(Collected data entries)
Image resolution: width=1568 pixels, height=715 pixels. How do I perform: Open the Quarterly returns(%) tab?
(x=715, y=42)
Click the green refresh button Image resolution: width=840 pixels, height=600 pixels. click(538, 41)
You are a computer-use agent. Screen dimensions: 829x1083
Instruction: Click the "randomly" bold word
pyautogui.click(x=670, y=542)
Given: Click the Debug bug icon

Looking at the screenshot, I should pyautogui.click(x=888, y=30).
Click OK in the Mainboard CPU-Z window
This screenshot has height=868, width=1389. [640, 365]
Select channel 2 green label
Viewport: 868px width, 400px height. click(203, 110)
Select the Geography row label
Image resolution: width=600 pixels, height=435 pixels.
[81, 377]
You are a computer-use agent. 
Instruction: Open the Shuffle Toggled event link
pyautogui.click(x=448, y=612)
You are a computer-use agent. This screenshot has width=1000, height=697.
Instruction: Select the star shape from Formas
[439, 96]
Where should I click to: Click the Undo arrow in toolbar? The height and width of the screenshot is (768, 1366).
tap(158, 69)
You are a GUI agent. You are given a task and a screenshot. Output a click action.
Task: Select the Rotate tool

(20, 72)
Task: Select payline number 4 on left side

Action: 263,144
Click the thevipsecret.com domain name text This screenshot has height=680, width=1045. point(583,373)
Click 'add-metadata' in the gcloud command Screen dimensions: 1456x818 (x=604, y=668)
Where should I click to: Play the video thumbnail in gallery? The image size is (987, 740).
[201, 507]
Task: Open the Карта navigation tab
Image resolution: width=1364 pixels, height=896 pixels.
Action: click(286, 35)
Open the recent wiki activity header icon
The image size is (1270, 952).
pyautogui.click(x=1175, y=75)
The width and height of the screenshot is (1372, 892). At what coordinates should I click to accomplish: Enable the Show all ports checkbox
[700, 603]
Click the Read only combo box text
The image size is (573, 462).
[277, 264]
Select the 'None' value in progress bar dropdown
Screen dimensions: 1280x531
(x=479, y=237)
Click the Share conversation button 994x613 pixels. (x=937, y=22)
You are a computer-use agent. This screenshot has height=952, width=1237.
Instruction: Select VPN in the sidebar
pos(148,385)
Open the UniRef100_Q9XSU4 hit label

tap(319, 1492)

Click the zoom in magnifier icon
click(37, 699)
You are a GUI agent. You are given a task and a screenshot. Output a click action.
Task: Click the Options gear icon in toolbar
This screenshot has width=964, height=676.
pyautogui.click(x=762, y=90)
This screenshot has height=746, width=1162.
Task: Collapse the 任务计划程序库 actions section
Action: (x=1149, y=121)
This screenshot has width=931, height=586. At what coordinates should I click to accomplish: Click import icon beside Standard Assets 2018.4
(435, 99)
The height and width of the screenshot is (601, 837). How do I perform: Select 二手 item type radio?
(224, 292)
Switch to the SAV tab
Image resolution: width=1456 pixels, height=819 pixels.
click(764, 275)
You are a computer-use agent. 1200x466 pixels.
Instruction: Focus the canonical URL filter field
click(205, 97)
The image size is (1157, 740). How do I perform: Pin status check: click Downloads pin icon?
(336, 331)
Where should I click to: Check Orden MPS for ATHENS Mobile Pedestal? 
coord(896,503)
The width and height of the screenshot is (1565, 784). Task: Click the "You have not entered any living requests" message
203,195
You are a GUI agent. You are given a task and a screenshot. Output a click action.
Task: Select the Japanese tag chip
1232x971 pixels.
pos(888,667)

Your instructions: Rewrite every line of the items above as a numbered list, leaving out the blank lines.

Exercise response:
1. Image resolution: width=1568 pixels, height=715 pixels. How do I perform: Open the Quarterly returns(%) tab?
2. (x=715, y=42)
3. Click the green refresh button Image resolution: width=840 pixels, height=600 pixels. click(538, 41)
4. You are a computer-use agent. Screen dimensions: 829x1083
5. Instruction: Click the "randomly" bold word
6. pyautogui.click(x=670, y=542)
7. Given: Click the Debug bug icon
8. Looking at the screenshot, I should pyautogui.click(x=888, y=30).
9. Click OK in the Mainboard CPU-Z window
10. This screenshot has height=868, width=1389. [640, 365]
11. Select channel 2 green label
12. Viewport: 868px width, 400px height. click(203, 110)
13. Select the Geography row label
14. Image resolution: width=600 pixels, height=435 pixels.
15. [81, 377]
16. You are a computer-use agent. 
17. Instruction: Open the Shuffle Toggled event link
18. pyautogui.click(x=448, y=612)
19. You are a computer-use agent. This screenshot has width=1000, height=697.
20. Instruction: Select the star shape from Formas
21. [439, 96]
22. Where should I click to: Click the Undo arrow in toolbar? The height and width of the screenshot is (768, 1366).
23. tap(158, 69)
24. You are a GUI agent. You are given a task and a screenshot. Output a click action.
25. Task: Select the Rotate tool
26. (20, 72)
27. Task: Select payline number 4 on left side
28. Action: 263,144
29. Click the thevipsecret.com domain name text This screenshot has height=680, width=1045. point(583,373)
30. Click 'add-metadata' in the gcloud command Screen dimensions: 1456x818 (x=604, y=668)
31. Where should I click to: Play the video thumbnail in gallery? The image size is (987, 740).
32. [201, 507]
33. Task: Open the Карта navigation tab
34. Image resolution: width=1364 pixels, height=896 pixels.
35. Action: click(286, 35)
36. Open the recent wiki activity header icon
37. The image size is (1270, 952).
38. pyautogui.click(x=1175, y=75)
39. The width and height of the screenshot is (1372, 892). At what coordinates should I click to accomplish: Enable the Show all ports checkbox
40. [700, 603]
41. Click the Read only combo box text
42. The image size is (573, 462).
43. [277, 264]
44. Select the 'None' value in progress bar dropdown
45. Screen dimensions: 1280x531
46. (x=479, y=237)
47. Click the Share conversation button 994x613 pixels. (x=937, y=22)
48. You are a computer-use agent. This screenshot has height=952, width=1237.
49. Instruction: Select VPN in the sidebar
50. pos(148,385)
51. Open the UniRef100_Q9XSU4 hit label
52. tap(319, 1492)
53. Click the zoom in magnifier icon
54. click(37, 699)
55. You are a GUI agent. You are given a task and a screenshot. Output a click action.
56. Task: Click the Options gear icon in toolbar
57. This screenshot has width=964, height=676.
58. pyautogui.click(x=762, y=90)
59. This screenshot has height=746, width=1162.
60. Task: Collapse the 任务计划程序库 actions section
61. Action: (x=1149, y=121)
62. This screenshot has width=931, height=586. At what coordinates should I click to accomplish: Click import icon beside Standard Assets 2018.4
63. (435, 99)
64. The height and width of the screenshot is (601, 837). How do I perform: Select 二手 item type radio?
65. (224, 292)
66. Switch to the SAV tab
67. Image resolution: width=1456 pixels, height=819 pixels.
68. click(764, 275)
69. You are a computer-use agent. 1200x466 pixels.
70. Instruction: Focus the canonical URL filter field
71. click(205, 97)
72. The image size is (1157, 740). How do I perform: Pin status check: click Downloads pin icon?
73. (336, 331)
74. Where should I click to: Check Orden MPS for ATHENS Mobile Pedestal? 
75. coord(896,503)
76. The width and height of the screenshot is (1565, 784). Task: Click the "You have not entered any living requests" message
77. 203,195
78. You are a GUI agent. You are given a task and a screenshot. Output a click action.
79. Task: Select the Japanese tag chip
80. 1232x971 pixels.
81. pos(888,667)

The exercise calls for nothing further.